● Instructions for the task
Repeat every record exactly as given.

(Pixel coordinate grounding data)
■ ■ ■ ■ ■ ■ ■
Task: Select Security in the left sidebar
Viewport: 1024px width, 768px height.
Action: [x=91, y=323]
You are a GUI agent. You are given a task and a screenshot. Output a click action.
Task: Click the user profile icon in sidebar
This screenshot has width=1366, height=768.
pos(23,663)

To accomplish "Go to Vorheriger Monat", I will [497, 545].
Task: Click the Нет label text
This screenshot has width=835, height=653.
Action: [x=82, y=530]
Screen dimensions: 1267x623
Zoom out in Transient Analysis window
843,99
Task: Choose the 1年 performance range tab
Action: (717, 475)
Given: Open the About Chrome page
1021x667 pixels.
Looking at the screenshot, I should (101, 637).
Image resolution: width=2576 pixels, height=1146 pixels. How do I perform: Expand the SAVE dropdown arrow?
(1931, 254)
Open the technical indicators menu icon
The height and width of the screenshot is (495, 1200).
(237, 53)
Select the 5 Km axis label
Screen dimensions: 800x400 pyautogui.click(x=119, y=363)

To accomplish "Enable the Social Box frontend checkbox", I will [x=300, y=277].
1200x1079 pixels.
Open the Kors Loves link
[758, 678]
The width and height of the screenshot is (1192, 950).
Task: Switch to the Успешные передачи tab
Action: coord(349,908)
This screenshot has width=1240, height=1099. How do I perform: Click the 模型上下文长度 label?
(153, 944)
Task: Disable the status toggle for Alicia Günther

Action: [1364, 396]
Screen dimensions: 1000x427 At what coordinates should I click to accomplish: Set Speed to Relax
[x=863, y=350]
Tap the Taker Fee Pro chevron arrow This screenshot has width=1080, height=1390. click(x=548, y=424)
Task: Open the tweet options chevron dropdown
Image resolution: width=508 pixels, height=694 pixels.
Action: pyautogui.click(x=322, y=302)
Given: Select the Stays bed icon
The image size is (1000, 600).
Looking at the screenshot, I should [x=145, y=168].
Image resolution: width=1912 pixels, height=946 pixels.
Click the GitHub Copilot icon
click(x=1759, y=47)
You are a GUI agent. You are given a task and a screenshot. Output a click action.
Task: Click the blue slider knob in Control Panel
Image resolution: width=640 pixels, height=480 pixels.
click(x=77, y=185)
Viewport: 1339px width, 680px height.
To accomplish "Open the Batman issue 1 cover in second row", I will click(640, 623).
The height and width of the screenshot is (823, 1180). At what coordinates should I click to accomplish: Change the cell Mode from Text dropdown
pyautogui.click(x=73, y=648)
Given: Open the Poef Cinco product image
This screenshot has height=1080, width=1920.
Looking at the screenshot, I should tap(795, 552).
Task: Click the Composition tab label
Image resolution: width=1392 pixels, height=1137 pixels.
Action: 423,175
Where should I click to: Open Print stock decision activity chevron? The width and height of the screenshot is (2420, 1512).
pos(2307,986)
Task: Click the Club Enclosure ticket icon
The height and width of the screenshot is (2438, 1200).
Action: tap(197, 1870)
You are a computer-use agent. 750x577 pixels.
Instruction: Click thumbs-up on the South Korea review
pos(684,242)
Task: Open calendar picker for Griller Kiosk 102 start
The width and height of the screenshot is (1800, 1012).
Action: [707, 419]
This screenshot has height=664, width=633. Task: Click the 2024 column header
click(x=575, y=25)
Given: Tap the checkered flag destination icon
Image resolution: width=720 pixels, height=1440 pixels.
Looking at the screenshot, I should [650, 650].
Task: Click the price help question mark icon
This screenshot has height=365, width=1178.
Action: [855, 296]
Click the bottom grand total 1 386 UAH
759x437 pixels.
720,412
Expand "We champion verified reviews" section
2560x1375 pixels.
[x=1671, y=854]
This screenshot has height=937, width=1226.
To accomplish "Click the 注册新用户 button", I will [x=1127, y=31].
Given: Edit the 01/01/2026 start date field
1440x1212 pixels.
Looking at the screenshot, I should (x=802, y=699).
■ ■ ■ ■ ■ ■ ■
● Reply to the task
Task: Select Security in the left sidebar
Viewport: 1024px width, 768px height.
Action: [x=91, y=323]
You are a GUI agent. You are given a task and a screenshot. Output a click action.
Task: Click the user profile icon in sidebar
This screenshot has width=1366, height=768.
pos(23,663)

To accomplish "Go to Vorheriger Monat", I will [497, 545].
Task: Click the Нет label text
This screenshot has width=835, height=653.
Action: [x=82, y=530]
Screen dimensions: 1267x623
Zoom out in Transient Analysis window
843,99
Task: Choose the 1年 performance range tab
Action: (717, 475)
Given: Open the About Chrome page
1021x667 pixels.
Looking at the screenshot, I should (101, 637).
Image resolution: width=2576 pixels, height=1146 pixels. How do I perform: Expand the SAVE dropdown arrow?
(1931, 254)
Open the technical indicators menu icon
The height and width of the screenshot is (495, 1200).
(237, 53)
Select the 5 Km axis label
Screen dimensions: 800x400 pyautogui.click(x=119, y=363)

To accomplish "Enable the Social Box frontend checkbox", I will [x=300, y=277].
1200x1079 pixels.
Open the Kors Loves link
[758, 678]
The width and height of the screenshot is (1192, 950).
Task: Switch to the Успешные передачи tab
Action: coord(349,908)
This screenshot has width=1240, height=1099. How do I perform: Click the 模型上下文长度 label?
(153, 944)
Task: Disable the status toggle for Alicia Günther

Action: [1364, 396]
Screen dimensions: 1000x427 At what coordinates should I click to accomplish: Set Speed to Relax
[x=863, y=350]
Tap the Taker Fee Pro chevron arrow This screenshot has width=1080, height=1390. click(x=548, y=424)
Task: Open the tweet options chevron dropdown
Image resolution: width=508 pixels, height=694 pixels.
Action: pyautogui.click(x=322, y=302)
Given: Select the Stays bed icon
The image size is (1000, 600).
Looking at the screenshot, I should [x=145, y=168].
Image resolution: width=1912 pixels, height=946 pixels.
Click the GitHub Copilot icon
click(x=1759, y=47)
You are a GUI agent. You are given a task and a screenshot. Output a click action.
Task: Click the blue slider knob in Control Panel
Image resolution: width=640 pixels, height=480 pixels.
click(x=77, y=185)
Viewport: 1339px width, 680px height.
To accomplish "Open the Batman issue 1 cover in second row", I will click(640, 623).
The height and width of the screenshot is (823, 1180). At what coordinates should I click to accomplish: Change the cell Mode from Text dropdown
pyautogui.click(x=73, y=648)
Given: Open the Poef Cinco product image
This screenshot has height=1080, width=1920.
Looking at the screenshot, I should tap(795, 552).
Task: Click the Composition tab label
Image resolution: width=1392 pixels, height=1137 pixels.
Action: 423,175
Where should I click to: Open Print stock decision activity chevron? The width and height of the screenshot is (2420, 1512).
pos(2307,986)
Task: Click the Club Enclosure ticket icon
The height and width of the screenshot is (2438, 1200).
Action: tap(197, 1870)
You are a computer-use agent. 750x577 pixels.
Instruction: Click thumbs-up on the South Korea review
pos(684,242)
Task: Open calendar picker for Griller Kiosk 102 start
The width and height of the screenshot is (1800, 1012).
Action: [707, 419]
This screenshot has height=664, width=633. Task: Click the 2024 column header
click(x=575, y=25)
Given: Tap the checkered flag destination icon
Image resolution: width=720 pixels, height=1440 pixels.
Looking at the screenshot, I should [650, 650].
Task: Click the price help question mark icon
This screenshot has height=365, width=1178.
Action: [855, 296]
Click the bottom grand total 1 386 UAH
759x437 pixels.
720,412
Expand "We champion verified reviews" section
2560x1375 pixels.
[x=1671, y=854]
This screenshot has height=937, width=1226.
To accomplish "Click the 注册新用户 button", I will [x=1127, y=31].
Given: Edit the 01/01/2026 start date field
1440x1212 pixels.
Looking at the screenshot, I should (x=802, y=699).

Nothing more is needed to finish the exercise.